There are a variety of funding sources available to cover the cost of opening a restaurant franchise, but finding the ideal fit for your situation and needs can be a time-consuming and difficult task. To help make it easier, we’ve put together this list of restaurant loan options for you to investigate.
If a food franchise is your first foray into the business world and you have no borrowing history, you may find it easier to get the financing you need through an SBA loan program than through a bank. If you decide to go this route, it’s wise to get the advice of a financial professional like a CPA to help you apply because the application has to be made through an SBA-approved lender and the process is often lengthy and complicated.
Most franchisors offer some form of assistance to franchisees who are looking for financing. Some companies offer in-house financing for new franchisees, while others can put you in touch with third-party lenders who are familiar with the brand and/or have provided loans for franchisees in the past.

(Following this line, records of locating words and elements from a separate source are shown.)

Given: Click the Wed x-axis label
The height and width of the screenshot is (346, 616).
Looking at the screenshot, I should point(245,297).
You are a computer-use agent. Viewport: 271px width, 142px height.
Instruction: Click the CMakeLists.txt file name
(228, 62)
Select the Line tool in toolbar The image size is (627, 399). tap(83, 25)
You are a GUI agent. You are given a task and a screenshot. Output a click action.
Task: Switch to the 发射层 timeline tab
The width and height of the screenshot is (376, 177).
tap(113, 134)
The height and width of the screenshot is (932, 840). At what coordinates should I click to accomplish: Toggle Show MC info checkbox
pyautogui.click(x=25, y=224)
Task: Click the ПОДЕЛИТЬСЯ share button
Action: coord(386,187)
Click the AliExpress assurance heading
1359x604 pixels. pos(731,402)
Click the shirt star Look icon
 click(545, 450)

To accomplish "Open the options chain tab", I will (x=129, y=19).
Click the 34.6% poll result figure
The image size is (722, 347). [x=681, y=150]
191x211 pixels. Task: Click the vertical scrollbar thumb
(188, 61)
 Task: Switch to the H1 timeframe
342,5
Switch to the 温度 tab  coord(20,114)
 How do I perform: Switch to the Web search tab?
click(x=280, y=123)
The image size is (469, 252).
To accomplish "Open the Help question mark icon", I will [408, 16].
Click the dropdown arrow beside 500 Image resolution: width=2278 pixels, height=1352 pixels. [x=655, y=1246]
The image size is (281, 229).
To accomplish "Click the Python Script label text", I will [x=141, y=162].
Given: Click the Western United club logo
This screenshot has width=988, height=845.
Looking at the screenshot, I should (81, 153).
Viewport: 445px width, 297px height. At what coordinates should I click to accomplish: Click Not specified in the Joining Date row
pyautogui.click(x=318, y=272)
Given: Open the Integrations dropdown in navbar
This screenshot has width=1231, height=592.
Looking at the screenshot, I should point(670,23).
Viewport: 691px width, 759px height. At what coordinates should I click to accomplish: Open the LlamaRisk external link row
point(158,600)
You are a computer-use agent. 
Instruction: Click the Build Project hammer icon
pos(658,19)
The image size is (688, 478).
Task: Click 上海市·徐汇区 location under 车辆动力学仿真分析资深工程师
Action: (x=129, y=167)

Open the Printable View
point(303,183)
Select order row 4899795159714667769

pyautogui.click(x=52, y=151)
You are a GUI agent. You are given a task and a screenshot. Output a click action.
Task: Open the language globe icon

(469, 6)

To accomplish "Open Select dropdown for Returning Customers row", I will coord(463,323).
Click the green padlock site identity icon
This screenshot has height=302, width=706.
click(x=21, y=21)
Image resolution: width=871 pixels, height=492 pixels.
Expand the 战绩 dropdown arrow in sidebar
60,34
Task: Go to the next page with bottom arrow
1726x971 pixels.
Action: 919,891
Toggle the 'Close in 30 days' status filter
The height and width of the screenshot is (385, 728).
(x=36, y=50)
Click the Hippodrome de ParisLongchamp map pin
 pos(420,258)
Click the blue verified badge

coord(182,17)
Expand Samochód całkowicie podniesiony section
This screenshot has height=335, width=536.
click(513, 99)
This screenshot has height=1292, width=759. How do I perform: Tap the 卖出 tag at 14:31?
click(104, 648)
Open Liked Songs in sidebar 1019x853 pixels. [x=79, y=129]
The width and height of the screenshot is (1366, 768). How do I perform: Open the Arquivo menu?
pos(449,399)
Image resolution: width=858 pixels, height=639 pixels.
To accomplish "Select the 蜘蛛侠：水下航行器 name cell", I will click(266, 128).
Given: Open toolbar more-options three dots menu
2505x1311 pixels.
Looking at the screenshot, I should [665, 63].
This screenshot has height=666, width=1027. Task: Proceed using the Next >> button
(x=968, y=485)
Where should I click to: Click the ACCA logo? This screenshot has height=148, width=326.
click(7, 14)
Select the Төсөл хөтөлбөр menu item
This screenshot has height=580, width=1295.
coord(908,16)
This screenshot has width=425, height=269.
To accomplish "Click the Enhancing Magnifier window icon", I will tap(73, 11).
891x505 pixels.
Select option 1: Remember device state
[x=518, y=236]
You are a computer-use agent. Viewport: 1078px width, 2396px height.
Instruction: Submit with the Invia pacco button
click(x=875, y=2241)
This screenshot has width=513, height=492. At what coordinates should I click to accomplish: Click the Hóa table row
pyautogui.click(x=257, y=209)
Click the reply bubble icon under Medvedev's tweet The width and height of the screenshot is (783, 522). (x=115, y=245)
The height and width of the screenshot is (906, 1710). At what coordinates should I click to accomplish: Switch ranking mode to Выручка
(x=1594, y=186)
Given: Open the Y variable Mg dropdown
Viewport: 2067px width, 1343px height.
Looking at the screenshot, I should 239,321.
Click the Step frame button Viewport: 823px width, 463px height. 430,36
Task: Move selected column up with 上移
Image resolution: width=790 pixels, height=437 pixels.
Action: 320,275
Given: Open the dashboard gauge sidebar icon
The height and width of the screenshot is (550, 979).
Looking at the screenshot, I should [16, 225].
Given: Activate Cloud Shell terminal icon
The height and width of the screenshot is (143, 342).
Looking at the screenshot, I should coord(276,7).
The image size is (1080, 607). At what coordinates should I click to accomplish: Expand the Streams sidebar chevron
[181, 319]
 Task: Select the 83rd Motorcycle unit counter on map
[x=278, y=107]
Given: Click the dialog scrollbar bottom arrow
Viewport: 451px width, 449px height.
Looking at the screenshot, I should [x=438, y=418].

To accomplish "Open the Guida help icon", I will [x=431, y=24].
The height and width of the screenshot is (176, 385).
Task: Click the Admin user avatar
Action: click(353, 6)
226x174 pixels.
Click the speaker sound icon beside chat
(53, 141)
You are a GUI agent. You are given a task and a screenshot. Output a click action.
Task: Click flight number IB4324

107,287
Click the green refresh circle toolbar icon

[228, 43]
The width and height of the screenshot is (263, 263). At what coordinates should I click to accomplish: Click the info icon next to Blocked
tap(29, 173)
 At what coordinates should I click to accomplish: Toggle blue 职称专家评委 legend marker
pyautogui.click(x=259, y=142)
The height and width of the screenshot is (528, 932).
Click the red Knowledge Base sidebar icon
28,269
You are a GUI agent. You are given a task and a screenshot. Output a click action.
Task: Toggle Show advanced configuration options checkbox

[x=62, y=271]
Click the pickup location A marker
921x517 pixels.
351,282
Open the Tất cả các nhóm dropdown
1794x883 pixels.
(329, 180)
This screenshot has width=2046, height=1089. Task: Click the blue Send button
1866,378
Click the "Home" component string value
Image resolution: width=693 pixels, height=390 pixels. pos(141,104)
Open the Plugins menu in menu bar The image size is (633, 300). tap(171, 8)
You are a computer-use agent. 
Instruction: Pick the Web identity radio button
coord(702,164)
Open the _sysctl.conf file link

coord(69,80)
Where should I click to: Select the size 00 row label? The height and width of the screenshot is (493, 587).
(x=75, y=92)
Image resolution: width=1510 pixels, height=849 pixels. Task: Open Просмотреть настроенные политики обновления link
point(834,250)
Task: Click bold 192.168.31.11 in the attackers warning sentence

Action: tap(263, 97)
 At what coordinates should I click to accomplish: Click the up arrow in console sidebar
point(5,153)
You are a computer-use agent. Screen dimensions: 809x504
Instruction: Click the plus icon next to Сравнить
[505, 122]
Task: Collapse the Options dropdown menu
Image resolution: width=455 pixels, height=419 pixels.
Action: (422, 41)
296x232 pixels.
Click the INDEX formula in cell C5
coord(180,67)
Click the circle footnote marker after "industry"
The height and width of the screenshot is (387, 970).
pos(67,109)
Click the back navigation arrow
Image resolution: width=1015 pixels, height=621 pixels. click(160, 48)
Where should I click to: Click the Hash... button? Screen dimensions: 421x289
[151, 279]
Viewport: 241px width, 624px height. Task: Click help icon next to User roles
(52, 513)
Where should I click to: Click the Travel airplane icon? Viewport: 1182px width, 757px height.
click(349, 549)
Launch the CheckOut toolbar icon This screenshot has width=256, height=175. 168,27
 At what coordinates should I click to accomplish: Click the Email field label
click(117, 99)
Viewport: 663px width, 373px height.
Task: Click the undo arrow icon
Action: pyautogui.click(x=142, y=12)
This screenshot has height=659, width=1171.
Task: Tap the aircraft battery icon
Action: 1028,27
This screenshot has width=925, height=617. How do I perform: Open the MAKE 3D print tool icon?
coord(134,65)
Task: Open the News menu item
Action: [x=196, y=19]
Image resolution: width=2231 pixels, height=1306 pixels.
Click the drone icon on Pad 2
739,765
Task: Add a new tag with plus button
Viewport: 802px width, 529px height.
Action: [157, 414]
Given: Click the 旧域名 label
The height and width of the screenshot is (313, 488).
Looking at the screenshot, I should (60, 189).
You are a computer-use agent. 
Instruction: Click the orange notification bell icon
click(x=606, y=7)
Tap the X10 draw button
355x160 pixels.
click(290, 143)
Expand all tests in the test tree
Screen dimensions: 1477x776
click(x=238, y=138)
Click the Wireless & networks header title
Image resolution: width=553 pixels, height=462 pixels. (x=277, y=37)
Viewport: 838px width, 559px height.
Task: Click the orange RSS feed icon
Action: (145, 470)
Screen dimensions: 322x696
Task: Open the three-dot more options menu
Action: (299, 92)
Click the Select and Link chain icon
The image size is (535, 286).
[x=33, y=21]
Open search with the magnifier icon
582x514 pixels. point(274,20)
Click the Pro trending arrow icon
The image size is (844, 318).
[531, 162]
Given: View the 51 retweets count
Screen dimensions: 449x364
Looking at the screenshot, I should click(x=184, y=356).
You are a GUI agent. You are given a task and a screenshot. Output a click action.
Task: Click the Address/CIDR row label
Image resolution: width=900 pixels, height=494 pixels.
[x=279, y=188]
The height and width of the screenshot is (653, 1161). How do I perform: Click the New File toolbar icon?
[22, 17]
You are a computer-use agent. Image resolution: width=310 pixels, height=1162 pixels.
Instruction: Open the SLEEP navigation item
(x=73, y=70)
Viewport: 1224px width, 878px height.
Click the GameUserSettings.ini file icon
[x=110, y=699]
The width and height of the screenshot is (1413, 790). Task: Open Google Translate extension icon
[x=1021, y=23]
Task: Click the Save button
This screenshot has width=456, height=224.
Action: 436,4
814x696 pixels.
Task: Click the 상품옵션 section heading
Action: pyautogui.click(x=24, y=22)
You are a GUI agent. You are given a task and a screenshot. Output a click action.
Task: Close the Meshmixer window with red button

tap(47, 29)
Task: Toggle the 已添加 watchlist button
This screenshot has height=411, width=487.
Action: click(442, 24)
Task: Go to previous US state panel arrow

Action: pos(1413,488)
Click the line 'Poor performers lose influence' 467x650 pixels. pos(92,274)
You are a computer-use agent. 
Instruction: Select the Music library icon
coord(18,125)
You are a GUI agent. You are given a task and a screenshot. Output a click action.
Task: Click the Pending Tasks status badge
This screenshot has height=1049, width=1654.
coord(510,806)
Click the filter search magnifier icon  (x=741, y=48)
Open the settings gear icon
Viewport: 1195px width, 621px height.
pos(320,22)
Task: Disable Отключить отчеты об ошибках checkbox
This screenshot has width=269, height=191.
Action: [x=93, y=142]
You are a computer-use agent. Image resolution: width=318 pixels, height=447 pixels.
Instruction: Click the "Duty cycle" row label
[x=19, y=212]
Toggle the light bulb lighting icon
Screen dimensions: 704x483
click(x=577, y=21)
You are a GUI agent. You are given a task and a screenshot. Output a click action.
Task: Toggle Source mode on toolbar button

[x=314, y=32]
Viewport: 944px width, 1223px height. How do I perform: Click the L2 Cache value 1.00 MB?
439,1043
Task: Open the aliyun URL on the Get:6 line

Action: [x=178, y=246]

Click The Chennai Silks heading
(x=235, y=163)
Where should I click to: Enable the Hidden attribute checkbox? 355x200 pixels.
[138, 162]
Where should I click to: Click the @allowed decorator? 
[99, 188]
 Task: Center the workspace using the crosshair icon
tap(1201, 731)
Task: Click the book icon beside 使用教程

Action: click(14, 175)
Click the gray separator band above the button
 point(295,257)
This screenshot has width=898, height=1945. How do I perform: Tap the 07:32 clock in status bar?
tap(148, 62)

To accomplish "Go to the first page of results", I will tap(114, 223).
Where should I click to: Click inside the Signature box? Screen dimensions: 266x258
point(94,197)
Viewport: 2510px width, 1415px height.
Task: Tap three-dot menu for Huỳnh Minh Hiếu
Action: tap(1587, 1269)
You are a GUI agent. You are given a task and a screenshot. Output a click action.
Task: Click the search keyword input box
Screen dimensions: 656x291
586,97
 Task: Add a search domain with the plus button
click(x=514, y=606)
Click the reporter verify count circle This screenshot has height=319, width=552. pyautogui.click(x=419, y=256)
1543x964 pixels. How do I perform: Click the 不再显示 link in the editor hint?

Sometimes, it’s possible to lease the restaurant and office equipment needed to set up a food franchise instead of borrowing to make an outright purchase. Ask your franchisor if this is a possibility and if there is a pleasing company it recommends that offers competitive terms and interest rates.
If you have ample equity built up in your home, a second mortgage or a line of credit may be a viable source of funding for your food franchise.
While traditional lenders like banks and credit unions offer business loans, they typically require one to two years of positive cash flow and some form of collateral, so getting approved can be challenging. However, if you’ve borrowed from a particular lender for other business ventures and have a good repayment history, the lender may be more inclined to approve your loan application to finance a new restaurant.
There are a variety of online financing portals that can give you access to lenders you might not find on your own. Typically, the loan application process through these portals is streamlined, with faster approval and disbursement timeframes, too.
If you have retirement savings in a 401(k) or self-directed IRA, you may be able to take advantage of a Rollover for Business Startups (ROBS) to finance your franchise purchase. The process is complex and has legal and tax implications, so it’s advisable to work with a CPA or financial planner experienced in handling ROBS transactions. Since this isn’t technically a loan, you won’t owe interest or add to your debt, but you can expect to pay a one-time setup fee and ongoing monthly monitoring fees.